● **TEXT UNDER STUDY**:
%%
Stages in Action Research
The origin of action research is a two-stage process and consists of diagnostic stage and therapeutic stage. Each of them is explained below:
Diagnostic Stage: It starts with identifying the research problems and issues related to the current situation and devices the plan to encounter such problems. This stage involves a mutual analysis of the social situation by the researcher and his subjects of the research. Based on the research domain research hypotheses are formulated (Baskerville, 1999; Baskerville & Pries-Heje, 1999; Blum, 1955; Coghlan & Brannick, 2014; Peters & Robinson, 1984).
Therapeutic Stage: It is the second stage of action research, where collaborative planned experiments are carried out, and the effect of such interventions are studied (Baskerville, 1999; Blum, 1955; Baskerville and Pries-Heje, 1999).
However, to obtain more scientific rigor in the research process, further detailed description of expanded structure is usually imposed upon the projects. Such method may vary based on the implementation. In a more elaborative way, action research is considered to be an iterative cyclical process which follows five stage approaches until the solution is achieved (Susman, 1983; Susman & Evered, 1978).
%%
● **DATASET ENTRIES**:
%%
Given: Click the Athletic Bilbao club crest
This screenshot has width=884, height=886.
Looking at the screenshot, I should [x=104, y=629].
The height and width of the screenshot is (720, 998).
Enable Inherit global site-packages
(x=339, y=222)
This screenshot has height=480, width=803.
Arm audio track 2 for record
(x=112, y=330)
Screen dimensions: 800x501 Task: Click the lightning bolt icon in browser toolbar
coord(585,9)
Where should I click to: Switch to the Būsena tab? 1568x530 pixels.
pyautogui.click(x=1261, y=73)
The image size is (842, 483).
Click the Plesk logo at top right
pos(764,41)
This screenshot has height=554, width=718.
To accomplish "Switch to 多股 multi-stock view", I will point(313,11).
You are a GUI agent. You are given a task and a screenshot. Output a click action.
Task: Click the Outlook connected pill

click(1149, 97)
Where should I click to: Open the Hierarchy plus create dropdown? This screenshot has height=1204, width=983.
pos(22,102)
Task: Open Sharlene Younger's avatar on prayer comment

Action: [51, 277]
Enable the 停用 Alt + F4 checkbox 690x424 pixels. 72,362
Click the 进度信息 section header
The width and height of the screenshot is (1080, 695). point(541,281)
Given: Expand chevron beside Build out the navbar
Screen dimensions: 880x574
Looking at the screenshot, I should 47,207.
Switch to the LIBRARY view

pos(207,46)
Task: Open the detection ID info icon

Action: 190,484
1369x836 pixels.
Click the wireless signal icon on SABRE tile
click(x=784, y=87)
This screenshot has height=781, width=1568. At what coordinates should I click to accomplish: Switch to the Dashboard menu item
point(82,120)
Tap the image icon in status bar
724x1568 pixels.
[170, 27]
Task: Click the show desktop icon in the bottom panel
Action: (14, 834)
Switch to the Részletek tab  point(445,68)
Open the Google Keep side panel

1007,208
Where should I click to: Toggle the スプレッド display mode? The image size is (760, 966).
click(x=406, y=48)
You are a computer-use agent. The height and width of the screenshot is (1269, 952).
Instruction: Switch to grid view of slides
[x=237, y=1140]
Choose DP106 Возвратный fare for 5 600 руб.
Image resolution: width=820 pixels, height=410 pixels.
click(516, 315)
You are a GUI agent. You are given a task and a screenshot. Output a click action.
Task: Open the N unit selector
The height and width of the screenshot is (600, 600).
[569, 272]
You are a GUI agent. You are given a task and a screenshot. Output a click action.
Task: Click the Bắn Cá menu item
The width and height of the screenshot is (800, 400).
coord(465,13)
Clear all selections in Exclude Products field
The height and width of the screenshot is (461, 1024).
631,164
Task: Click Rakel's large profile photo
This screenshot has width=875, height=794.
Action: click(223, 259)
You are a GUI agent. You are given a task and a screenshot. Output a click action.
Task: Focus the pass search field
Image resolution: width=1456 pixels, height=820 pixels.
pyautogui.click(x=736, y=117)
%%
● **TASKS TO CARRY OUT**:
1 > Retype the portion of the action research text starting at "Therapeutic Stage: It" and ending at "Susman & Evered, 1978).".
2 > List every distinct publication year cited in the action research text.

● **PROBLEM SOLUTIONS**:
1 >
Therapeutic Stage: It is the second stage of action research, where collaborative planned experiments are carried out, and the effect of such interventions are studied (Baskerville, 1999; Blum, 1955; Baskerville and Pries-Heje, 1999).
However, to obtain more scientific rigor in the research process, further detailed description of expanded structure is usually imposed upon the projects. Such method may vary based on the implementation. In a more elaborative way, action research is considered to be an iterative cyclical process which follows five stage approaches until the solution is achieved (Susman, 1983; Susman & Evered, 1978).

2 > 1999, 1955, 2014, 1984, 1983, 1978